İntihar Eden Şişeler…

Yaz sıcaklarının dayanılmaz olduğu , odamdaki klimanın bile yetersiz kaldığı bir gün , Antakya’da meşrubat üretimi yapan bir müşterim ziyaretime geldi. Kahve  ve çay ikramından sonra müşterim,
-‘’Yaşar Bey ‘’dedi. ‘’Biliyorsun havalar çok sıcak. Şişe  şiparişlerim zamanında gelmiyor. Bir hafta önce sipariş verdim ama ne şişe geldi ne bişe(bir şey)…Bayiler kapının önünde yatıyor. Onları oyalamak için yapmadığım kalmadı. Sabah kahvaltı, öğle yemeği , akşam yemeği;  yetmezmiş gibi Harbiye’de geceleyin eğlence… Vallahi evin yolunu şaşırdım. Kardan vazgeçtim;  böyle giderse bayileri oyalayacağım diye  top atacağım.  Medet senden Yaşar Bey!

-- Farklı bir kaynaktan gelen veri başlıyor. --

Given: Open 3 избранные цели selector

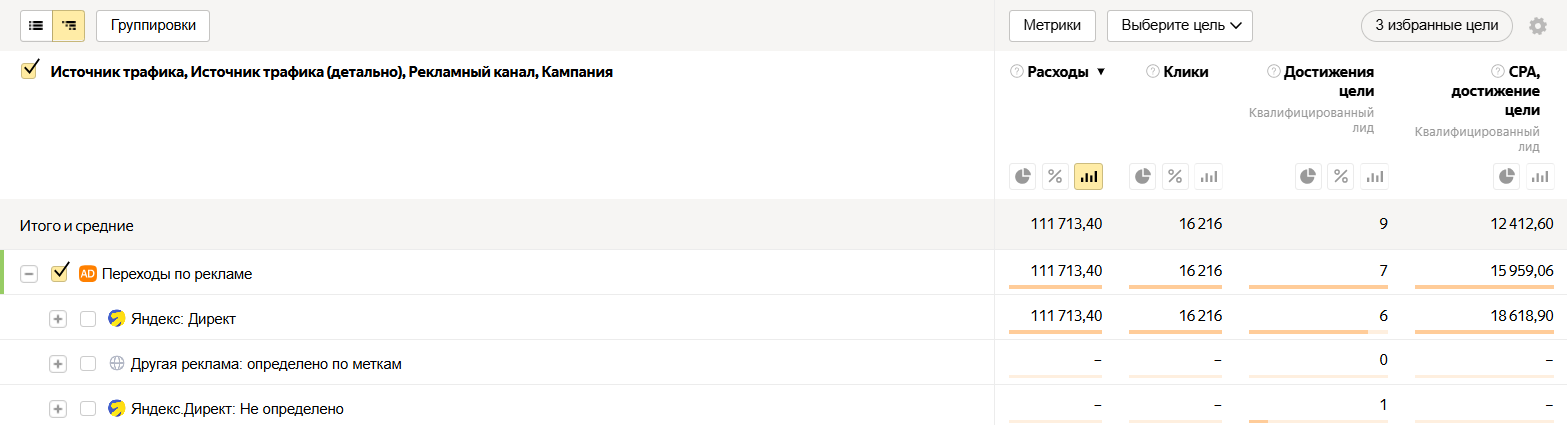Looking at the screenshot, I should 1436,26.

Ben elimden geldiği kadar neden siparişleri zamanında gönderemediğimizi açıklamaya çalıştım.
-Haklısın ama benim de yapabileceğim bir şey yok. Talep çok fazla, üretimimiz maalesef bu aşırı talep karşısında yetersiz kalıyor. Olsa dükkan senin…
O sırada odamın bir köşesinde sergilediğimiz numune şişelerden birini eline aldı.
-‘’Bu ne şişesi ?’’
-‘’Meşrubat ağızlı yağ şişesi, kısaca VAŞ diyoruz.’’
-‘’Vaş, yaş farketmez . Elinizde var mı?’’
-‘’Var ama…’’
-‘’Aması maması yok Yaşar Bey.Hemen  bir kamyon sarın’’  dedi.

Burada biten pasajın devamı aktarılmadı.